マルコムとの結婚は、4月30日に決まった。
平日だったが日本はゴールデンウイークなので、日本からの招待客がイギリスに来やすいし、イギリス人の招待客はほとんどが引退していたので、平日でも困らなかった。
現役の人もそこそこいたが、イギリスは有給が取りやすいので、休みを取ってきてくれる人が多かった。
私たちが選んだのは、ケント州の海沿いの街、ハイスにある、13世紀に建てられた古城、リム城だった。

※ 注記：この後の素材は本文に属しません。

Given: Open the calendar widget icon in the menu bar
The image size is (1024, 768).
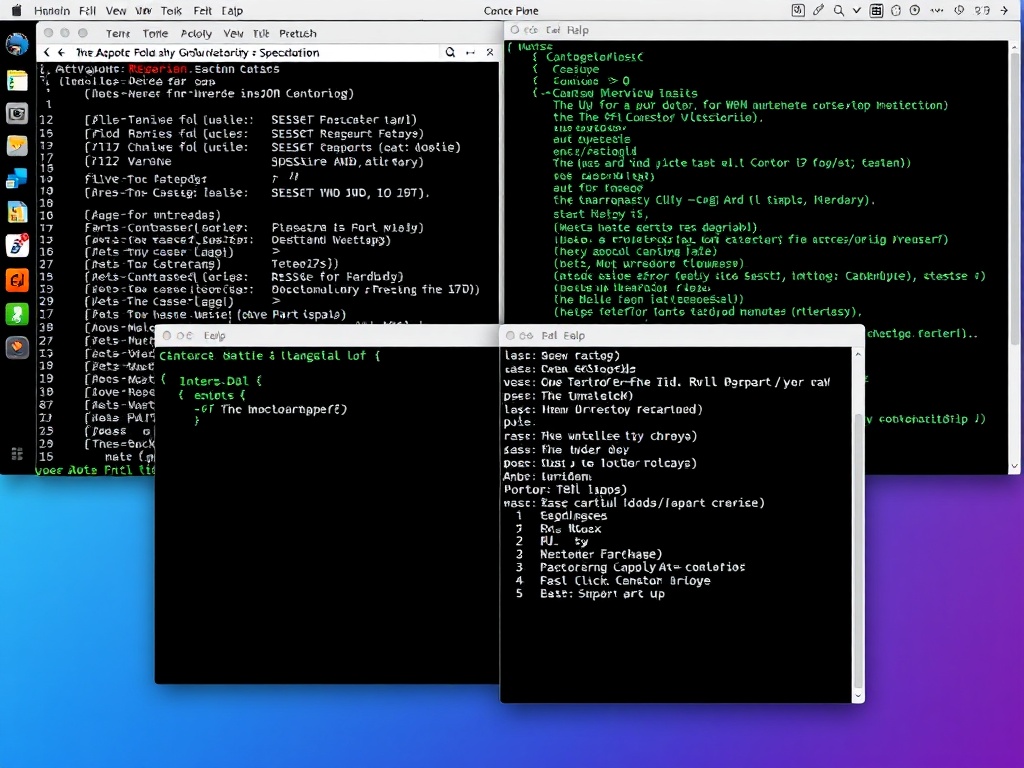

平日の結婚式パックー60名招待コースが、予算的にも規模的にもピッタリだった。
イギリスの結婚式の習慣と流れ
イギリスの結婚式は、テーブルプランと言って、座席表を式場の入り口に貼り出す。
私たちもテーブルプランをコルクボードに手作りで飾った。
結婚式のケーキは次男の奥さんに、フラワーアレンジメントは長男の奥さんにお願いした。
素晴らしい出来栄えだった。
お色直し、キャンドルサービス、余興、引き出物はイギリスの習慣にはない。
だが、私たちはそれらを取り入れて、和洋折衷の結婚式をすることにした。
マルコムも和洋折衷が好きで、招待状は桜の花をあしらったデザインにした。
運命の電話
4月初旬。
私は、月末に迫った式に向けて、準備に余念がなかった。
その時は買ってきた引き出物を包んでリボンをかける作業に追われていた。
電話で誰かと話していたマルコムが、書斎のドアを開けて私を呼んだ。
私が部屋に入ると、マルコムは電話を持ったまま、
「4月10日の2時って、時間がある?」
と私に聞いた。
私が頷くと、電話に向かって、
「はい、大丈夫です。妻と一緒に伺います」
と言った。
電話を置いたマルコムは、確認するように、
「4月10日の2時、プリンセスロイヤル病院に予約が取れたから、一緒に来て欲しい」
鈍い私には、まだマルコムの意図がわからなかった。
不整脈や捻挫に、なぜ私の付き添いがいるのか。
医師からの通告
4月10日に、それでも私たちは車で5分のプリンセスロイヤル病院に出かけた。
私の予想に反して、マルコムが直行したのは、神経内科の待合室だった。
予約があったので、すぐに呼ばれた。
診察室にいた女性が、ノーワード先生だった。
下着だけになり、診察台に仰向けになったマルコムの全身を、ノーワード医師は手に持った剣山のような器具で丹念に刺激しながら診察をしているようだった。
15分ほども経っただろうか、ノーワード先生は、私とマルコムに対峙しながら、切り出した。
「私の診るところ、あなたの病気は、筋萎縮性側索硬化症だと思います。かも知れない、多分そうだろう、絶対そうだ、 の3段階で言えば、真ん中の『多分そうだろう』になります」
マルコムの寿命
少しの沈黙の後、マルコムが病気の症状について尋ねた。
「もしこの病気であれば、という仮定論ですが、今左脚に見られる麻痺が、やがて右脚や腕にも進みます。麻痺は嚥下の筋肉、最後は呼吸筋を冒します。呼吸ができなくなると、死に至ります」
「その病気だった場合、あと何年生きられますか?」
マルコムの質問に、ノーワード先生は静かに答えた。
「2年から5年です」
まるで、バッキンガム宮殿が何年で建てられたか、説明するような冷静さだった。
私の視界の中で、 ノーワード先生の白衣が滲んで見えなくなった。
私は流れる涙を拭くことも忘れて、叫んでいた。